C. Challenges of Conformance as identified from Silver Research

Now known as W3C Accessibility Guidelines (WCAG 3.0), this iteration of W3C accessibility guidance was conceived and designed to be research-based. Working over many years, the Silver Task Force of the Accessibility Guidelines Working Group (AGWG) and the Silver Community Group collaborated with researchers on questions that the Silver Groups identified. This research was used to develop 11 problem statements that needed to be solved for Silver. The detailed problem statements include the specific problem, the result of the problem, the situation and priority, and the opportunity presented by the problem. The problem statements were organized into three main areas: Usability, Conformance, and Maintenance. The section following is taken from the Conformance sections of the Silver Design Sprint Final Report and the Silver Problem Statements. Details of the research questions and the individual reports are in Research Archive of Silver wiki.

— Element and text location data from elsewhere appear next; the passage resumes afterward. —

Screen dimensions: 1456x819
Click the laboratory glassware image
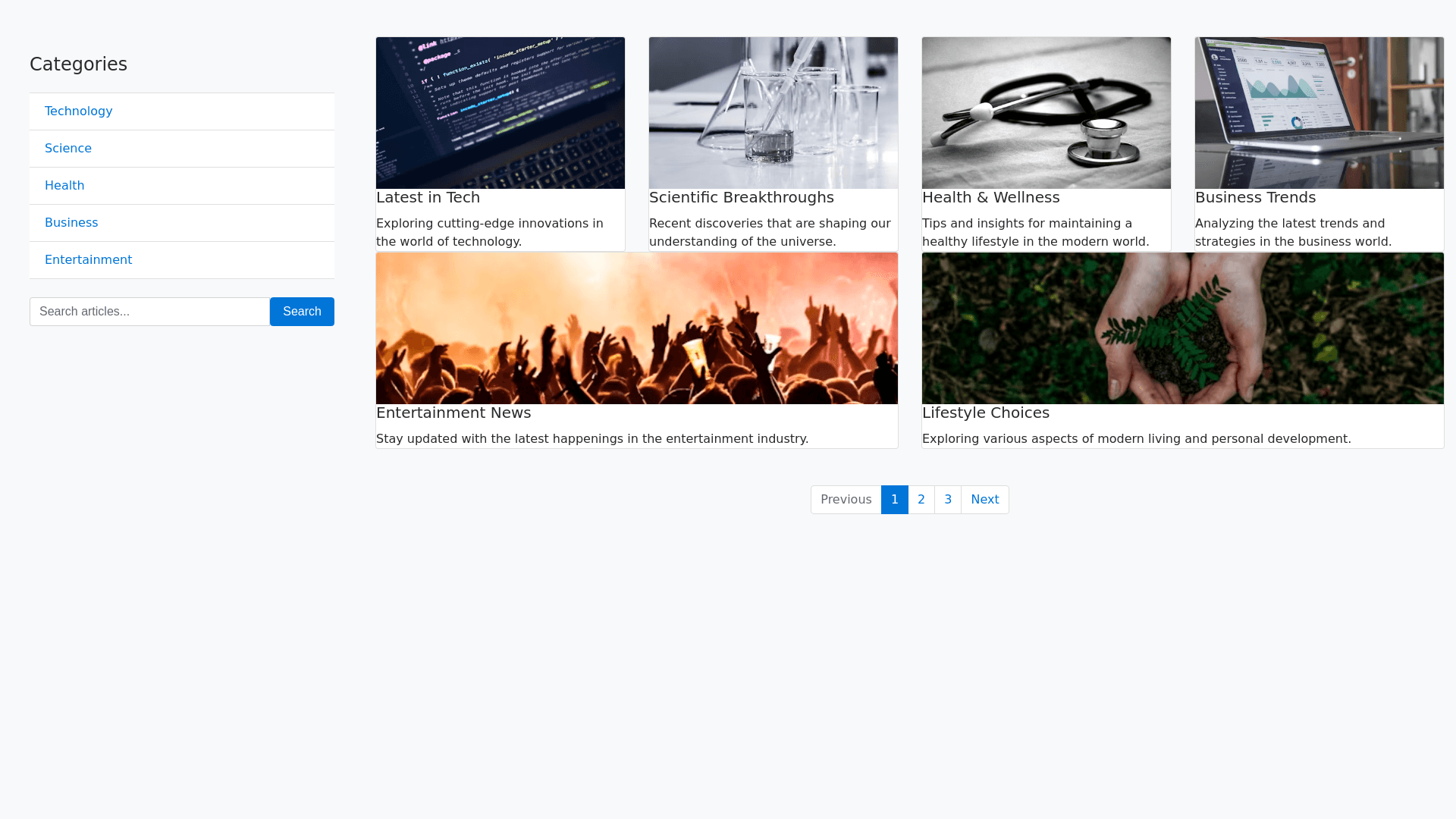[774, 113]

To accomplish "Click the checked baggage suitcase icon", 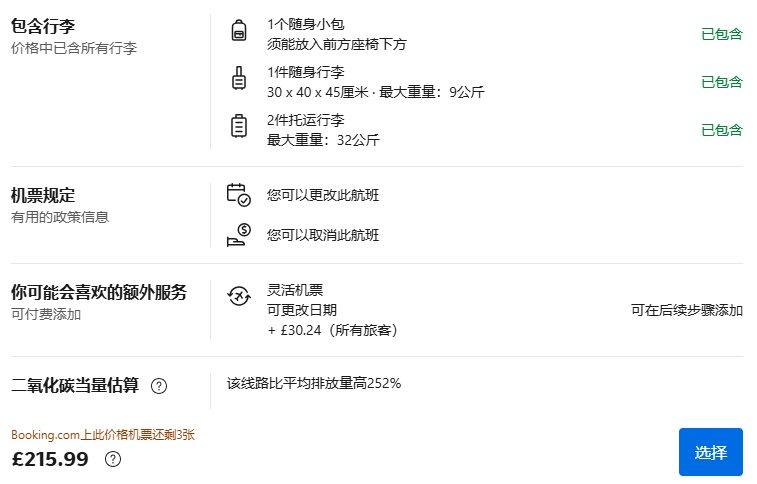I will coord(239,126).
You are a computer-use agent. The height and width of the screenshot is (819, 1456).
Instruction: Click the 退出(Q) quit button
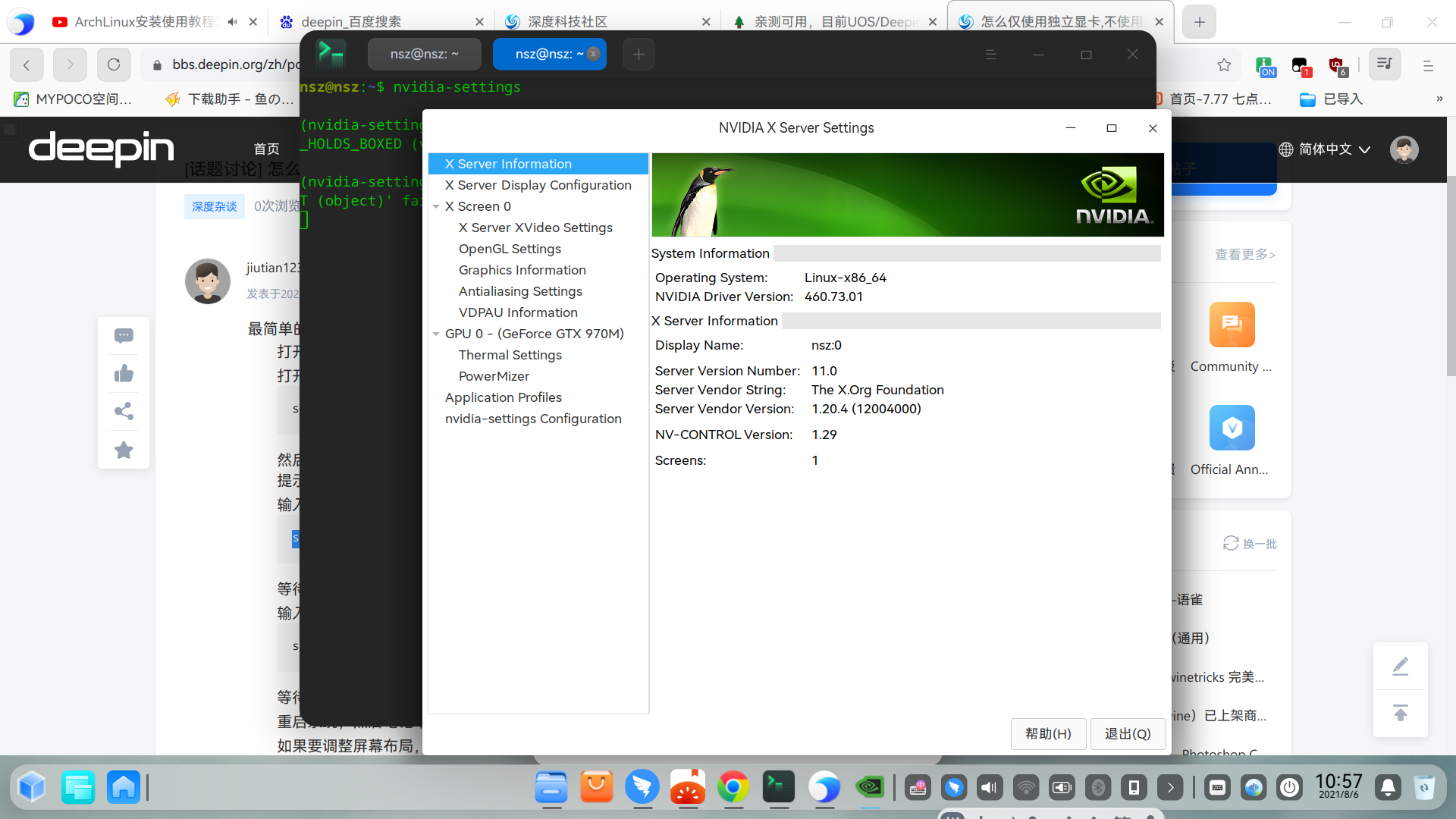pos(1127,733)
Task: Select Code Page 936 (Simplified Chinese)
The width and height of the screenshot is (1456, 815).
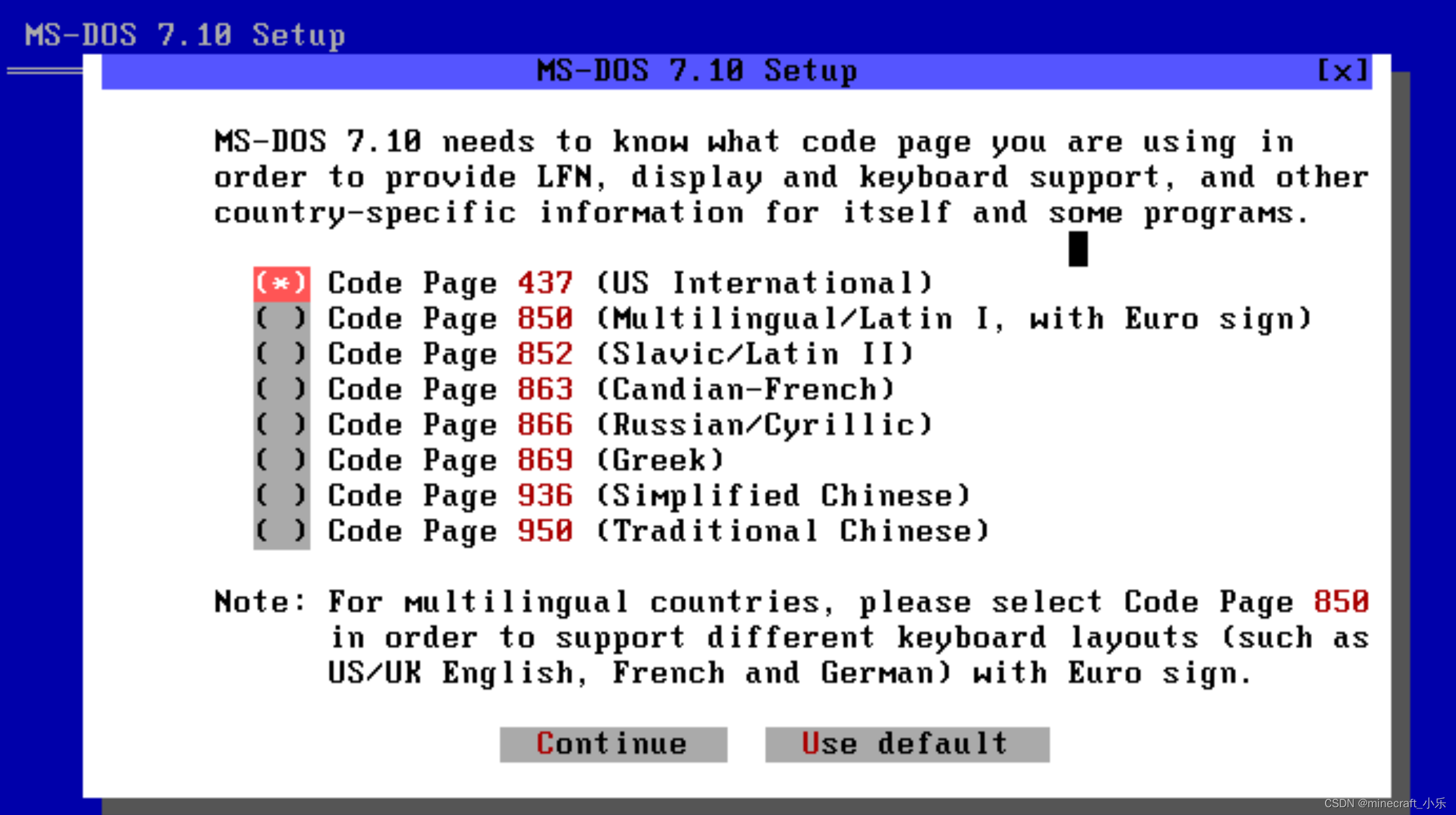Action: (281, 495)
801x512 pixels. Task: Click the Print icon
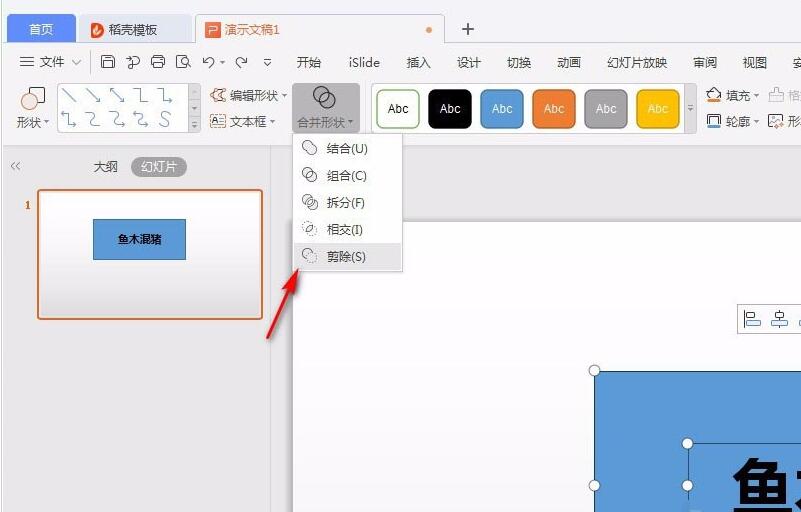[x=158, y=62]
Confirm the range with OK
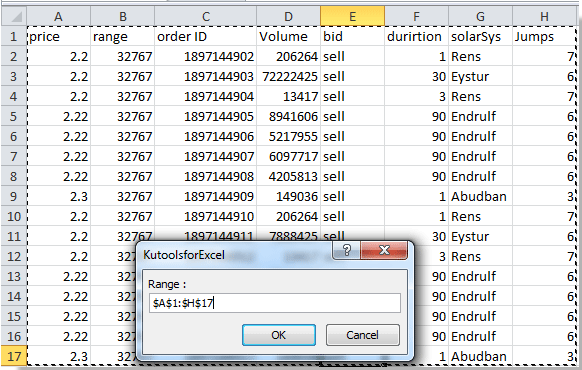The image size is (582, 370). coord(279,335)
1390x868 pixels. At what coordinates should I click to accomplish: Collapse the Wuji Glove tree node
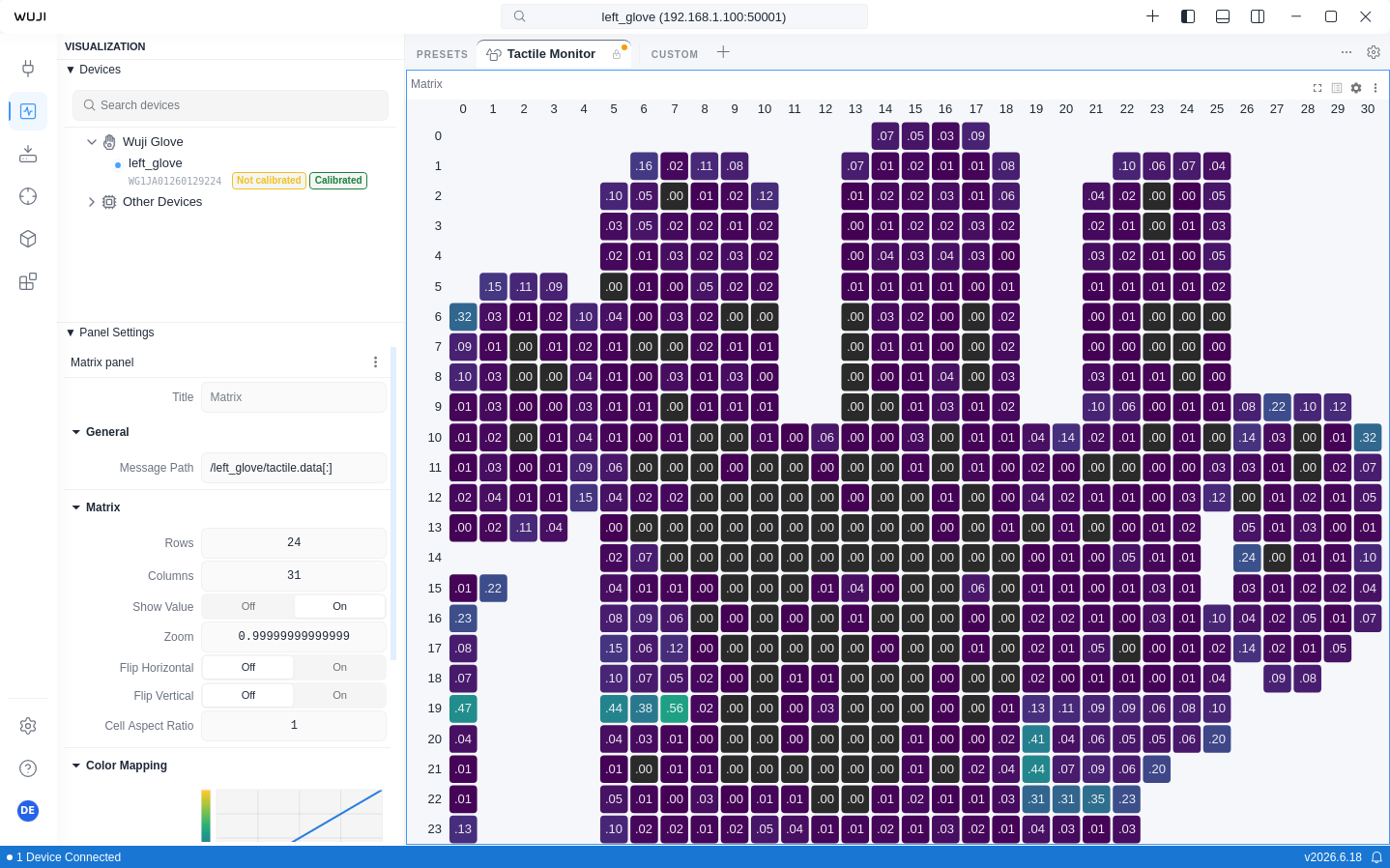pos(92,142)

The following is shown as originally presented by the Silver task force, Key conclusions have been folded into specific enumerated challenges as appropriate.

C.1 Silver Research Problem Statements

Originally published as the Silver Design Sprint Final Report (2018). These problem statements were presented to the Silver Design Sprint participants.

Constraints on What is Strictly Testable provides an obstacle to including guidance that meets the needs of people with disabilities but is not conducive to a pass/fail test.
Human Testable (related to Ambiguity) also relates to differences in knowledge and priorities of different testers achieve different results.
Accessibility Supported is a conformance requirement of WCAG 2 that is poorly understood and incompletely implemented.
Evolving Technology of the rapidly changing web must constantly be evaluated against the capabilities of assistive technology and evolving assistive technology must be evaluated against the backward compatibility of existing websites.

C.2 Details of Problem Statements

Originally published as Silver Problem Statements, this was a detailed analysis of the research results behind the above list.

C.2.1 Definition of Conformance

Conformance to a standard means that you meet or satisfy the requirements of the standard. In WCAG 2.0 the requirements are the Success Criteria. To conform to WCAG 2.0, you need to satisfy the Success Criteria, that is, there is no content which violates the Success Criteria.

WCAG 2.0 Conformance Requirements:

Conformance Level (A to AAA)

Conformance Scope (For full web pages only, not partial)

Complete Process

Only "Accessibility-supported" ways of using technologies

Non-Interference: Technologies that are not accessibility supported can be used, as long as all the information is also available using technologies that are accessibility supported and as long as the non-accessibility-supported material does not interfere.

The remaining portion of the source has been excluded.